Who Cries for Venezuela?
Ambassador Curtis A. Ward
(02 Aug. 2017) — I have been pressed by my own inner thoughts and by several individuals to express my views on the situation in Venezuela, including on the responses of Caribbean governments to this crisis. I am compelled to respond.
There is limited media attention given to Venezuela, and the dangers facing that country are being drowned out by the turmoil surrounding President Donald Trump’s administration. Yet we saw the U.S. imposing unilateral sanctions on July 31, 2017 against Venezuelan President Nicolas Maduro Moros. While not unprecedented, the U.S. government seldom imposes sanctions on the political leader of a country directly, but rather on a leader’s inner circle, as well as on targeted critical areas of a country’s economy, especially sectors controlled by the government or on which the government depends for its survival.
Maduro’s designation under Executive Order 13692 means any assets, financial and other economic assets (including beneficiary assets) owned by him found within U.S. jurisdiction, now are in the future, are frozen immediately. Furthermore, U.S. persons – individuals and entities – are prohibited from doing business with Maduro and are subject to significant fines as sanctions violators. All individuals and entities that are within U.S. jurisdiction during the effective period of these sanctions are considered U.S. persons for purposes of sanctions enforcement. While U.S. unilateral sanctions are not generally applicable to non-U.S. persons outside U.S. jurisdiction, there are circumstances where prohibited relationships with targeted individuals might be considered in violation of U.S. sanctions.
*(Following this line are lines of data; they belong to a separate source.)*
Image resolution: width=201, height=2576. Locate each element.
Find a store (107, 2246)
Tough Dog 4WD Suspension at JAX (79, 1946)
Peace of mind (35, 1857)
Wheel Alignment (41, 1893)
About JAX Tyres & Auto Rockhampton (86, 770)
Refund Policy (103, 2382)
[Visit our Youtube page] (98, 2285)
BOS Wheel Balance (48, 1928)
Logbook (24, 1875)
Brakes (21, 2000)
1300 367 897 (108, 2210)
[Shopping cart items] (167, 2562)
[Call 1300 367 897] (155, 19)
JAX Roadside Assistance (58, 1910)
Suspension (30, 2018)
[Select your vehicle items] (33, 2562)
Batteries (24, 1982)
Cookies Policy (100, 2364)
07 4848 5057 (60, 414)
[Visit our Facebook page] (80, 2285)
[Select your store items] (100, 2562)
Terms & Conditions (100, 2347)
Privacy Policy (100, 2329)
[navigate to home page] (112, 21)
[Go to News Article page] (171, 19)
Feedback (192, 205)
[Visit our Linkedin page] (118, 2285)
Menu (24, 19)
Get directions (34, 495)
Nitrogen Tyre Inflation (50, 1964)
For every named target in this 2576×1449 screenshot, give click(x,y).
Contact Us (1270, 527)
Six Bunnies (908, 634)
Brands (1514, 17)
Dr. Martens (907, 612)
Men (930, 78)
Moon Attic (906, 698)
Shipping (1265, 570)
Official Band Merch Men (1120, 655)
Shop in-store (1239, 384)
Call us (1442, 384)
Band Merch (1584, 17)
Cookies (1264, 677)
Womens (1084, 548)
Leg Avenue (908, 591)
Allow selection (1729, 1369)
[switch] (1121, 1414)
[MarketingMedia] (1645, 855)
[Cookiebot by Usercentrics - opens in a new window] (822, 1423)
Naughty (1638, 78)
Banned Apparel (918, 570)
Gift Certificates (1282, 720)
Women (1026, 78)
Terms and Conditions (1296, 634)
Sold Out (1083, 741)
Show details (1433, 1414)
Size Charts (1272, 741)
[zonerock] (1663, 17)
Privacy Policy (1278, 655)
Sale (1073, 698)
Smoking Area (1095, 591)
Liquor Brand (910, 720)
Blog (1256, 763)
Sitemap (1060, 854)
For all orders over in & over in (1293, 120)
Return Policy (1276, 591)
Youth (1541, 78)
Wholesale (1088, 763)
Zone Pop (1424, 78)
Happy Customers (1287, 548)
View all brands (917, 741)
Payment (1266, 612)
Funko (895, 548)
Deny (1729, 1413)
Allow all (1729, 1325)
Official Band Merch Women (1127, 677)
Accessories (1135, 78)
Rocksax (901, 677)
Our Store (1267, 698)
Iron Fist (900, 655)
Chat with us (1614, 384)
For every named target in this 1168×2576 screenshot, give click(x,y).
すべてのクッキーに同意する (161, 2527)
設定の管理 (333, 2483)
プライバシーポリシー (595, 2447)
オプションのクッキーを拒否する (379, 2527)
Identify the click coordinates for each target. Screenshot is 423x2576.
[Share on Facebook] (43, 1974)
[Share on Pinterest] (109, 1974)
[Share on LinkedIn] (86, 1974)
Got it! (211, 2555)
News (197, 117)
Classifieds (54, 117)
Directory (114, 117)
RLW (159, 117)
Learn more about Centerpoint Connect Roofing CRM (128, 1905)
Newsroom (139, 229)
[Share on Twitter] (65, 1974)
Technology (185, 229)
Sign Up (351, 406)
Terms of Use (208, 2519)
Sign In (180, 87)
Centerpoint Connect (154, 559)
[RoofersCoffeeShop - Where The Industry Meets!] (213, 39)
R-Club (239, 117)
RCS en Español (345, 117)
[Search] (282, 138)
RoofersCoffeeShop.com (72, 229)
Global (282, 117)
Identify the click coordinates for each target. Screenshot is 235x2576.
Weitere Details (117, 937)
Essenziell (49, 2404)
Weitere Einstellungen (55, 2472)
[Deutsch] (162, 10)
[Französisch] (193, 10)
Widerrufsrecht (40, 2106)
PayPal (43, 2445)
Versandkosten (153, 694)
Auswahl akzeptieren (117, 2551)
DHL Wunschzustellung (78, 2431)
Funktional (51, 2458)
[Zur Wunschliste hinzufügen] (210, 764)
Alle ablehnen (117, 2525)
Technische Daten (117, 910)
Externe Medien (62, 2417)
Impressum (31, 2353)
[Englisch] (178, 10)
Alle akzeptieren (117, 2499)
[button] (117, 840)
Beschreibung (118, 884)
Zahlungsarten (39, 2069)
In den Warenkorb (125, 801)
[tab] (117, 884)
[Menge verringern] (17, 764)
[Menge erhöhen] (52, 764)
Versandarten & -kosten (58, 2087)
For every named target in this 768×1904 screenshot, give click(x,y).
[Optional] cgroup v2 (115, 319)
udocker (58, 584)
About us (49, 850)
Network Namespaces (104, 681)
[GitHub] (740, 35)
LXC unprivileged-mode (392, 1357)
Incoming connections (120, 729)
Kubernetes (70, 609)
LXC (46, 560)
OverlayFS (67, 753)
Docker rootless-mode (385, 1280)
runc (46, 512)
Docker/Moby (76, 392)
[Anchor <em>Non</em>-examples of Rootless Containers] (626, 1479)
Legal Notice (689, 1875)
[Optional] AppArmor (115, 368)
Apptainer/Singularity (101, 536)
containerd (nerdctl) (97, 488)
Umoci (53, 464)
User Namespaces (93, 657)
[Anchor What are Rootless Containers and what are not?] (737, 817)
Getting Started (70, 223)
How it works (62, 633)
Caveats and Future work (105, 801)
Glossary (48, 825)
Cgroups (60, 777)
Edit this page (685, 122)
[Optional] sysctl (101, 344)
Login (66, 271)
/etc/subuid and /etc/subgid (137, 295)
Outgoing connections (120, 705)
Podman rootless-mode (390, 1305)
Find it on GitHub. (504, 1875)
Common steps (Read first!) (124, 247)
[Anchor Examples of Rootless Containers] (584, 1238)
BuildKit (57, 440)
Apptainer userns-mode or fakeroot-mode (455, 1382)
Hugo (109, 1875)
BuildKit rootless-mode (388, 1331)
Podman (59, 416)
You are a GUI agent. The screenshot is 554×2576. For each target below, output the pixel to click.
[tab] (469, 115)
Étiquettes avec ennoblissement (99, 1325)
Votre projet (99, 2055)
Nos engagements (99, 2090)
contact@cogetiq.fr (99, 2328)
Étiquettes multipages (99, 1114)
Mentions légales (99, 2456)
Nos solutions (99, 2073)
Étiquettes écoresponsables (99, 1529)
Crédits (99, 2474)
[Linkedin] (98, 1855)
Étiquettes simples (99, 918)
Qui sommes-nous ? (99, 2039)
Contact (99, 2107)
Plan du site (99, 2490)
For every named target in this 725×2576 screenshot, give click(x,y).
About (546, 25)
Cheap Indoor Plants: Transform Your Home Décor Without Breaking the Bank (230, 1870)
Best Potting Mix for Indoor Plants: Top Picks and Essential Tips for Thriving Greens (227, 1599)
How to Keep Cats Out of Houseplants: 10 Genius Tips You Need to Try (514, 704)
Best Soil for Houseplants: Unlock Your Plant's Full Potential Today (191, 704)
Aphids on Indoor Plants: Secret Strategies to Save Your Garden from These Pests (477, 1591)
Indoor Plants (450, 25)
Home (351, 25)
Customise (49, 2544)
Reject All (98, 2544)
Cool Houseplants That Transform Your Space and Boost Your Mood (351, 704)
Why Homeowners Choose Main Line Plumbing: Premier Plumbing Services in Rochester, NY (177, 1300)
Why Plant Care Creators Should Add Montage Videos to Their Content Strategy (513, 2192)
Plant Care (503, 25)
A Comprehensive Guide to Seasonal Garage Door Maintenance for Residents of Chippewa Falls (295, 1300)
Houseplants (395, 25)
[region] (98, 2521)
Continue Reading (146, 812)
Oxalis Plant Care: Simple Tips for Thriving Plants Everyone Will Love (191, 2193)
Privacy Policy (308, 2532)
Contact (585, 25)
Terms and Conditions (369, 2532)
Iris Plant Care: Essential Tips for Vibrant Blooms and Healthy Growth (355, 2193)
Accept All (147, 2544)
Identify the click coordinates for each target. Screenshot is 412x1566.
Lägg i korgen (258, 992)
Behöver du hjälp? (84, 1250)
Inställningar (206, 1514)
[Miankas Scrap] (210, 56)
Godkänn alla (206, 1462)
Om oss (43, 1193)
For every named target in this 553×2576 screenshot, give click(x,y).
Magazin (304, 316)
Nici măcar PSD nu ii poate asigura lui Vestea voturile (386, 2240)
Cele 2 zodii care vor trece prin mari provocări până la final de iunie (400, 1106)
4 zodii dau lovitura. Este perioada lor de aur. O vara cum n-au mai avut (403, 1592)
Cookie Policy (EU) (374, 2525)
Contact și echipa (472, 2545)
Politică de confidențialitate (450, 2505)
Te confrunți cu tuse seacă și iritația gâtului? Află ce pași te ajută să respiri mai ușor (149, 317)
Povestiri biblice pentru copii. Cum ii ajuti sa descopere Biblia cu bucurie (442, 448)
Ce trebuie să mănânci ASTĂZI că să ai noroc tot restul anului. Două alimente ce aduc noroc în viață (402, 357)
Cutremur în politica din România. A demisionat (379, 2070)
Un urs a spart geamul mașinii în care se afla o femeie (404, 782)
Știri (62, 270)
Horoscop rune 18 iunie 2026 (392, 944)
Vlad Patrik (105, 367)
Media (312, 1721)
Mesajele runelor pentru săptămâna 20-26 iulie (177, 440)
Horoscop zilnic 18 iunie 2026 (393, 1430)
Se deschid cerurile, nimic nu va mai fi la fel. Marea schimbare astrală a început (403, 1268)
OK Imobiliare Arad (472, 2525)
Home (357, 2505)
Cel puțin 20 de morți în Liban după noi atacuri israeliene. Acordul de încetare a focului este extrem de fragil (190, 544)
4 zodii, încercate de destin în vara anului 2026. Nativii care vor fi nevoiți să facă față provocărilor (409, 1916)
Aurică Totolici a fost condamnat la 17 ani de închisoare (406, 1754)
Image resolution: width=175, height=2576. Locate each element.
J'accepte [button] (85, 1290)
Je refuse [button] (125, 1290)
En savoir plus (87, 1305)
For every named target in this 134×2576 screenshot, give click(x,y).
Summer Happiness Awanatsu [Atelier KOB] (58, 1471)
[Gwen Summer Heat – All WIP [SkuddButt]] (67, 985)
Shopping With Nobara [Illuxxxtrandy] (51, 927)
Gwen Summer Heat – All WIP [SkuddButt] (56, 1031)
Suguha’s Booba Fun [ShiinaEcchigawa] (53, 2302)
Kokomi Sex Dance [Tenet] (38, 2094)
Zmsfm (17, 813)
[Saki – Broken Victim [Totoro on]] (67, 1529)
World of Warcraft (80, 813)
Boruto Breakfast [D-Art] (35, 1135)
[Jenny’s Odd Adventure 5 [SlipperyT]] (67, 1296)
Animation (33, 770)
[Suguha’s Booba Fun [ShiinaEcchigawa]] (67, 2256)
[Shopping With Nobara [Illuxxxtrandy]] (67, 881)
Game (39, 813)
In applying these new sanctions the U.S. Treasury Department’s Office of Foreign Assets Control, in consultation with the U.S. State Department relied on existing law and E.O. 13692, which was issued by former President Barack Obama on March 8, 2015 granting the requisite authority to impose sanctions against specific targets in Venezuela deemed to be responsible for human rights and other specific violations, as elaborated in the E.O. Recent developments in Venezuela suggest the situation in Venezuela is much worse now than in 2015 when sanctions were first imposed. Television images and other reports coming out of Venezuela support the conclusion that democracy, rule of law, and protection of human rights have been severely undermined and are deteriorating quite rapidly.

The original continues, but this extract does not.